▶ JELAJAHI MATERI
1) Dalam tulisan tentang Hari Santri, apa tema peringatan tahun ini?
2) Terjemahkan kalimat dari tulisan tentang Hari Santri ini ke dalam bahasa Inggris: "Peringatan Hari Santri penting sebagai penghormatan terhadap sejarah perjuangan ulama dan santri."
3) Lanjutkan tulisan tentang Hari Santri mulai dari kalimat terakhirnya.

▶ BACAAN YANG DITAMPILKAN
* * * * *

Notification

×

Iklan

Iklan

Indeks Berita

Santri Bersuara, Dunia Berubah: Saat Pesantren Menjadi Pusat Revolusi Islam

Sabtu, 01 November 2025 | 22:09 WIB Last Updated 2025-11-01T15:10:27Z

TintaSiyasi.id -- Setiap tanggal 22 Oktober, negeri ini bergetar oleh gema Hari Santri Nasional. Dari upacara, kirab, pembacaan kitab kuning, hingga festival sinema, semua menampilkan santri sebagai figur moral bangsa. Tahun ini bertema “Mengawal Indonesia Merdeka Menuju Peradaban Dunia.” Presiden Prabowo menyerukan agar santri menjadi penjaga moral dan pelopor kemajuan bangsa, sembari mengenang Resolusi Jihad KH. Hasyim Asy’ari yang membakar semangat kemerdekaan 1945 (Kompas.com, 25/10/2025).

Namun, apakah Hari Santri hari ini masih menghidupkan semangat perjuangan Islam atau sekadar ritual tahunan yang kehilangan arah ideologis?

Peringatan Hari Santri penting sebagai penghormatan terhadap sejarah perjuangan ulama dan santri. Namun, bila hanya sebatas seremoni, maka makna jihad yang diwariskan para ulama kian kabur.

Kini peran santri banyak dikemas dalam jargon pembangunan sekuler: agen moderasi beragama, penggerak ekonomi umat, pelopor kemandirian pesantren. Padahal, istilah itu perlahan menggeser pesantren dari pusat perjuangan ideologis menjadi instrumen pembangunan kapitalistik.

Santri yang dulu berjuang dengan senjata dan pena untuk melawan penjajah kini diarahkan menjadi bagian dari sistem yang menyingkirkan syariat. Mereka dijadikan duta harmoni semu, bukan pelopor perlawanan terhadap ketidakadilan global.

Dari Resolusi Jihad ke Resolusi Moderasi

Presiden Prabowo menyeru agar semangat Resolusi Jihad diwarisi. Namun maknanya kini direduksi. Resolusi Jihad yang dulu menyerukan perang melawan penjajah kini dimaknai sebagai ajakan menjaga moral dalam bingkai nasionalisme sekuler.

* * * * *

▶ INFORMASI YANG DIBERIKAN
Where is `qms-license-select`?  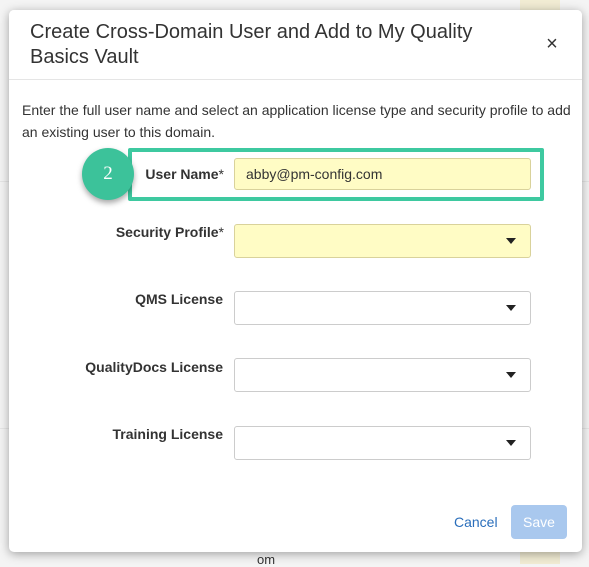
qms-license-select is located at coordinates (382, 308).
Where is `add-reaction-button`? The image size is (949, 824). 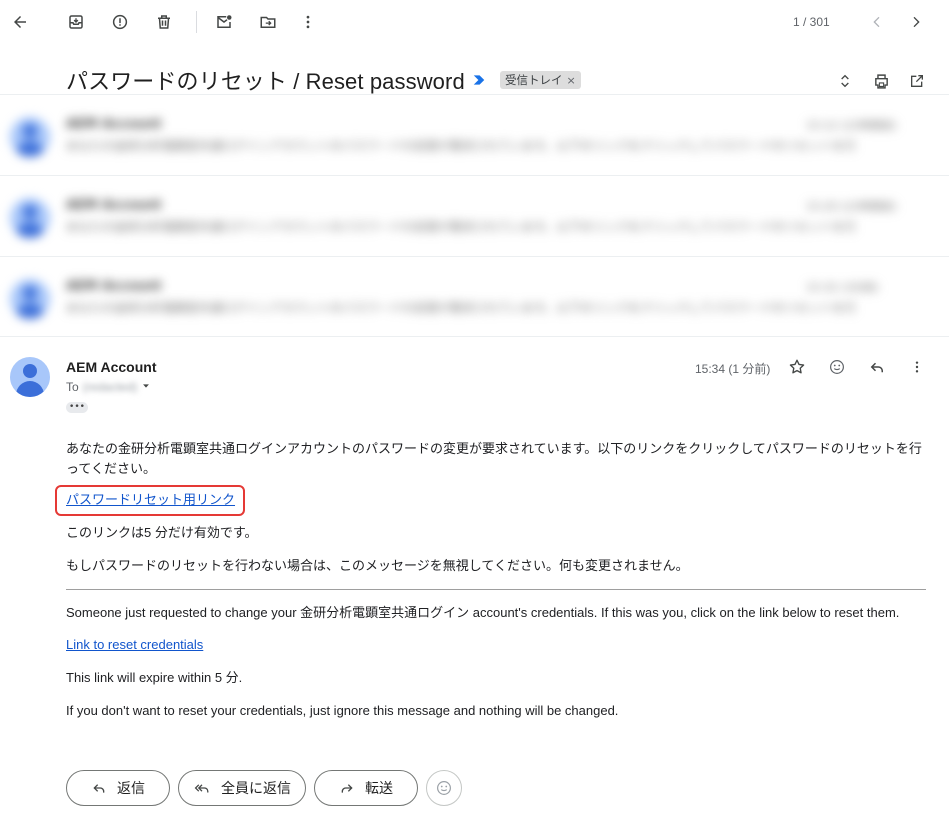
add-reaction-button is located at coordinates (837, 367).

* * * * *

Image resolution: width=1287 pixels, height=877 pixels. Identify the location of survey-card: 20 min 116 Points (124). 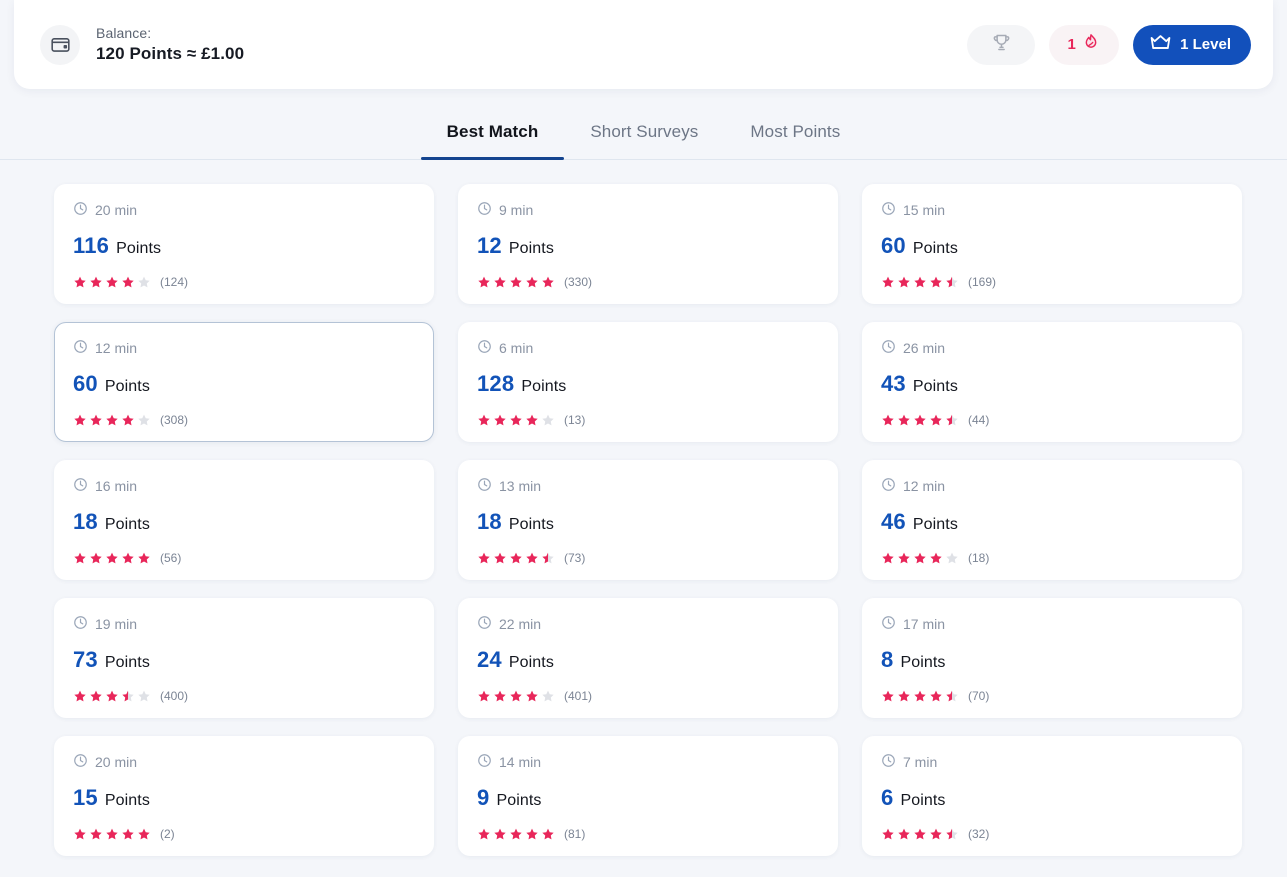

* * * * *

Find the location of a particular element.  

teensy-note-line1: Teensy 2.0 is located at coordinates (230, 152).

* * * * *

▶ JAWABAN TERTULIS ANDA
1) “Mengawal Indonesia Merdeka Menuju Peradaban Dunia.”

2) Commemorating Santri Day is important as a tribute to the history of the struggle of the ulama and santri.

3)
Padahal, jihad dalam pandangan KH. Hasyim Asy’ari bukan sekadar etos kerja, tetapi perjuangan menegakkan kedaulatan Islam dan membebaskan umat dari segala bentuk penjajahan—fisik, ekonomi, maupun ideologis.

Ketika jihad digantikan moderasi, ruh perjuangan itu padam. Santri tak lagi dibina untuk memimpin perubahan menuju penerapan hukum Allah, tetapi diarahkan menjadi penjaga stabilitas sistem yang menyingkirkan syariat dari kehidupan.

Pesantren dalam Bayang Kapitalisme

Pesantren kini dipuji sebagai lembaga mandiri dan berdaya saing. Namun, kemandirian yang ditonjolkan beraroma kapitalistik: pesantren dijadikan lembaga wirausaha, pelaku pasar, dan mitra ekonomi. Seolah kemuliaan pesantren diukur dari kontribusinya terhadap pertumbuhan ekonomi.

Padahal, ruh pesantren bukan industri, melainkan benteng akidah dan pusat lahirnya ulama serta mujahid dakwah. Sejarah membuktikan, pesantren adalah basis pergerakan Islam, bukan bagian dari mesin pembangunan sekuler.

Ketika pesantren dijinakkan oleh logika kapitalisme, peran transformasinya tumpul. Santri sibuk mengejar produktivitas materi, tapi kehilangan ketajaman ideologis dan keberanian menantang sistem zalim.

Santri dan Misi Peradaban Islam

Islam menempatkan santri dan ulama sebagai penjaga akidah dan penuntun umat. Mereka bukan hanya pengajar, tapi penggerak peradaban. Dalam sejarah, para ulama selalu menjadi pelopor revolusi pemikiran—dari Imam Abu Hanifah hingga ulama Andalusia yang melahirkan peradaban ilmu gemilang.

Santri sejati bukan hanya pandai membaca kitab, tapi juga tajam membaca zaman. Mereka harus berani bersuara melawan sekularisme dan kapitalisme yang menjerat umat. Penjajahan hari ini datang bukan dengan bedil, tetapi dengan ide-ide yang menjauhkan manusia dari hukum Allah.

Jika santri bersuara atas dasar iman dan ilmu, dunia akan berubah. Suara santri bukan sekadar gema pesantren, tetapi gema peradaban yang mengguncang kezaliman dan membangkitkan umat menuju kemuliaan.

Pesantren sebagai Pusat Revolusi Islam

Pesantren harus kembali pada jati dirinya: bukan sekadar lembaga pendidikan, tapi pusat revolusi pemikiran Islam. Dari pesantren mesti lahir generasi faqih fid-din yang berani menegakkan syariat dan membimbing umat menuju peradaban yang diridhai Allah.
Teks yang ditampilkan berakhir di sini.